Il a ajouté que la SEBI et les instances d’appel comme la SAT revêtent une « immense importance nationale » dans la promotion d’un environnement d’investissement stable et prévisible, et a expliqué comment cela peut bénéficier à la croissance économique du pays.

« Lorsque les investisseurs ont l’assurance que leurs investissements sont protégés par la loi et qu’il existe des mécanismes efficaces de résolution des litiges, ils sont plus susceptibles d’investir sur les marchés du pays. Cet afflux d’investissements peut conduire à de meilleurs résultats économiques tels qu’une augmentation de la formation de capital, de la création d’emplois et de la croissance économique globale », a déclaré le CJI. Le rôle de la SAT dans le monde de la finance où tout le monde joue selon les règles est celui d’un arbitre qui veille à ce que tout le monde joue selon les règles, a-t-il déclaré, soulignant la nécessité de se tenir au courant des nouveaux développements. Avec la croissance rapide du nombre de participants au marché et des volumes de transactions, il est probable que les litiges augmentent et qu’il y ait même des cas de non-conformité réglementaire, a-t-il ajouté. En outre, des questions telles que la conduite du marché et la gouvernance d’entreprise ont multiplié les recours déposés auprès de la SAT, a déclaré le CJI, qui préconise de pourvoir rapidement les postes vacants à la SAT afin de garantir que le tribunal fonctionne efficacement et à pleine capacité.

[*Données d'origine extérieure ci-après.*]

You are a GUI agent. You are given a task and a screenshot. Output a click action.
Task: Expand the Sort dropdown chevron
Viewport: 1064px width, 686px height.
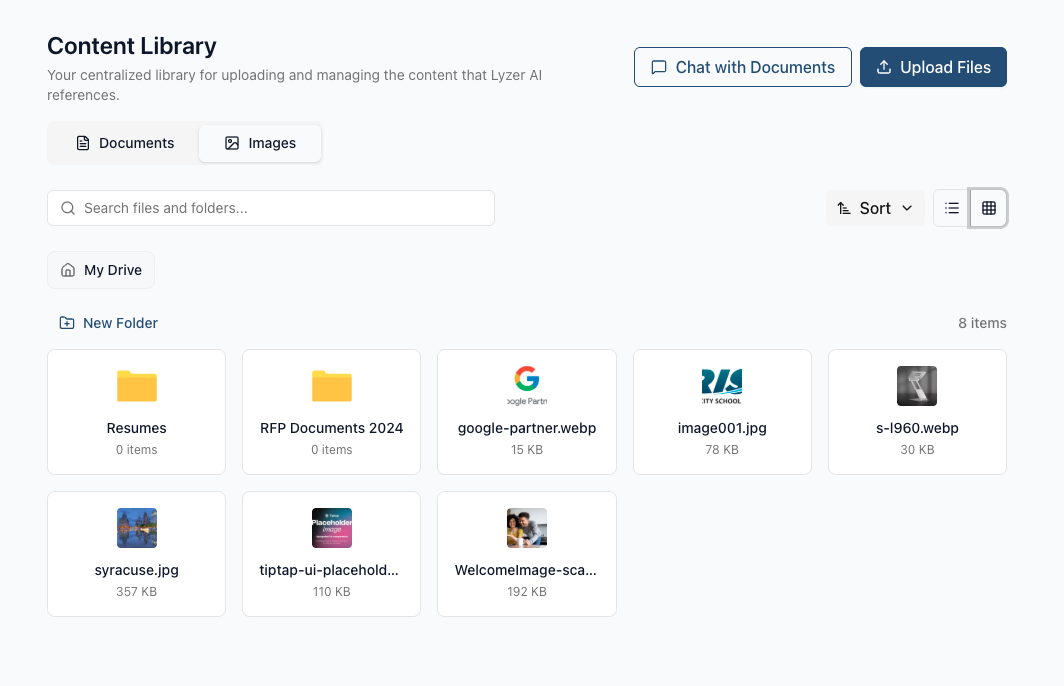[x=907, y=208]
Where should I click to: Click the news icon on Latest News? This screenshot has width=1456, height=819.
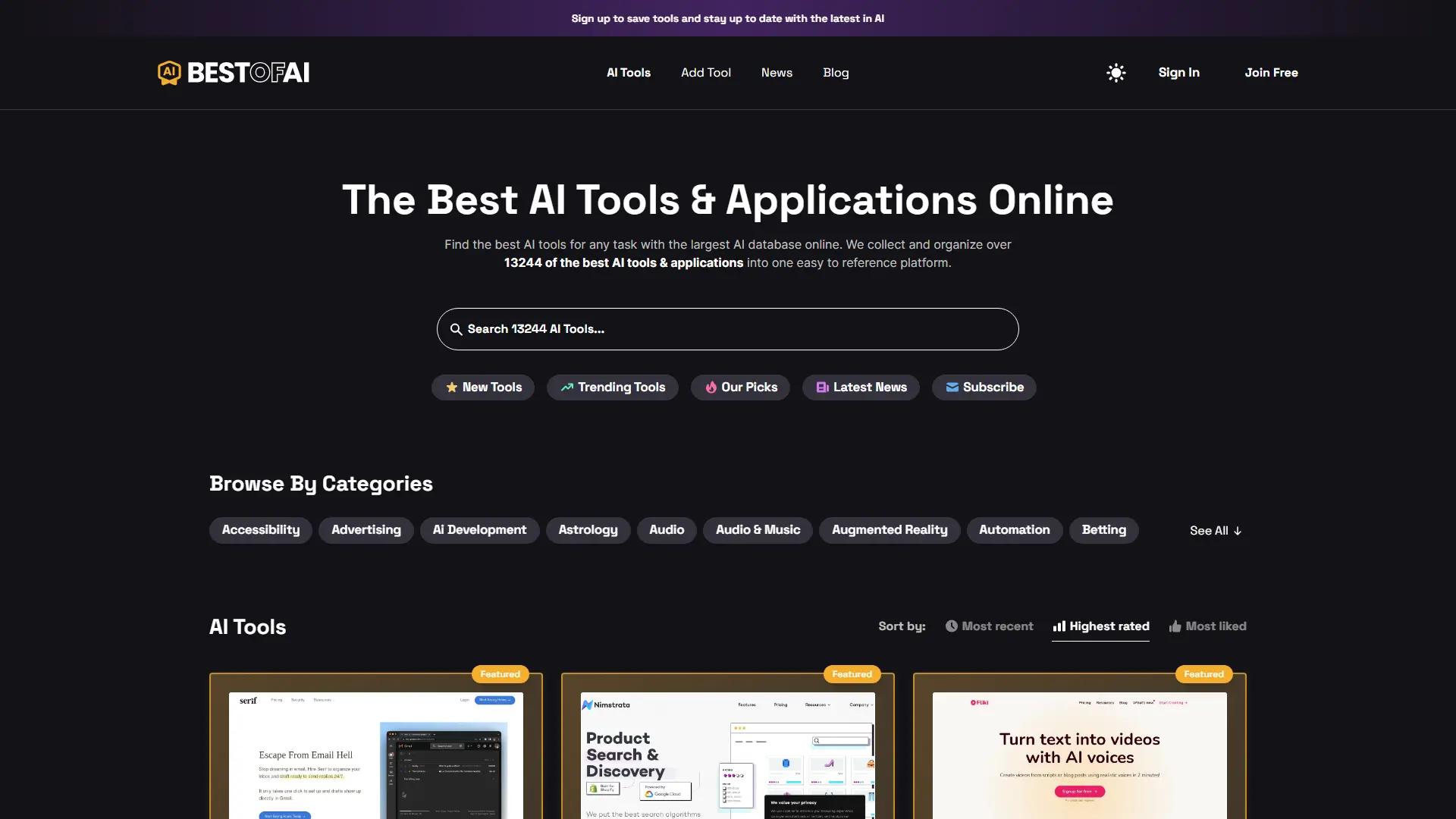(x=822, y=388)
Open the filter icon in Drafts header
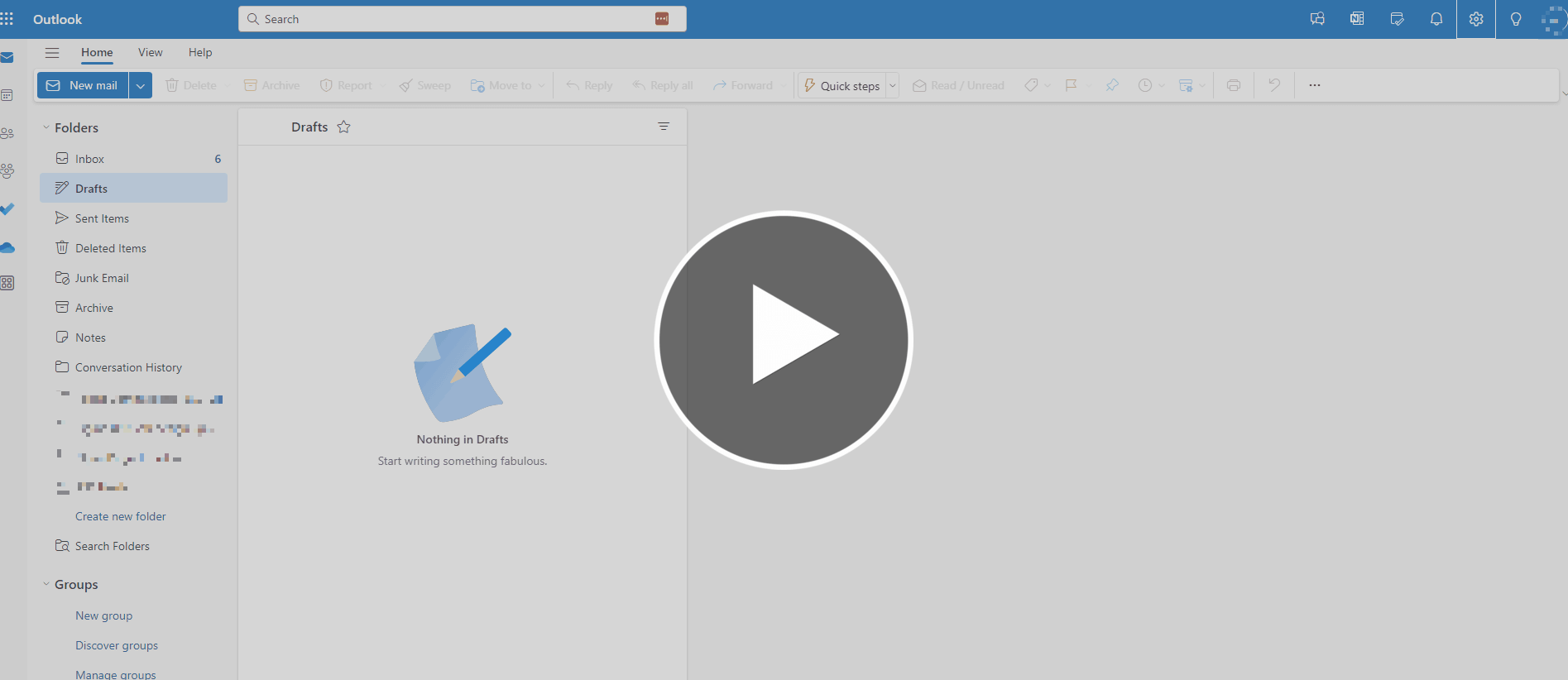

Le juge en chef Chandrachud, qui a qualifié l’événement de « retour aux sources » parce qu’il s’était d’abord présenté devant le tribunal en tant qu’avocat, a également plaidé en faveur de davantage de bancs SAT, soulignant que les statuts le permettent.

Il a ensuite déclaré aux journalistes que la création de bancs supplémentaires était une « question politique » et qu’il avait soulevé cette question en tant que juge en chef de l’Inde, compte tenu de la croissance de ce travail. « C’est un aspect qui devrait être pris en compte par ceux qui ont la responsabilité de prendre ces décisions », a-t-il déclaré.

Le président du SAT, le juge PS Dinesh Kumar, a déclaré qu’il y avait 1 028 appels en attente au SAT et qu’il avait réglé plus de 6 700 appels depuis sa création en 1997.

La CJI a déclaré que des actions opportunes et la correction des aberrations sont très importantes dans la sphère financière, et a cité comme exemple un jugement de cinq chambres sur une question critique rendu récemment dans le mois suivant l’ordonnance initiale.

Le CJI a également partagé la réflexion menée lors de la sélection récente du président du SAT pour souligner qu’il existe une perception au « plus haut niveau du gouvernement » selon laquelle il s’agit d’un tribunal clé en termes de régulation économique.

« Il est donc nécessaire d’avoir une personne qui n’a pas nécessairement pratiqué le droit des valeurs mobilières ou présidé des affaires de valeurs mobilières, mais qui possède une approche de base et solide en matière de réglementation », a-t-il déclaré.

Il a également lancé jeudi un nouveau site Web du SAT, créé par le Centre national d’informatique, et a souligné la nécessité de consacrer une attention adéquate à la question de la technologie.

Avec les progrès du numérique, il est nécessaire de repenser le concept d’accès à la justice, a-t-il déclaré.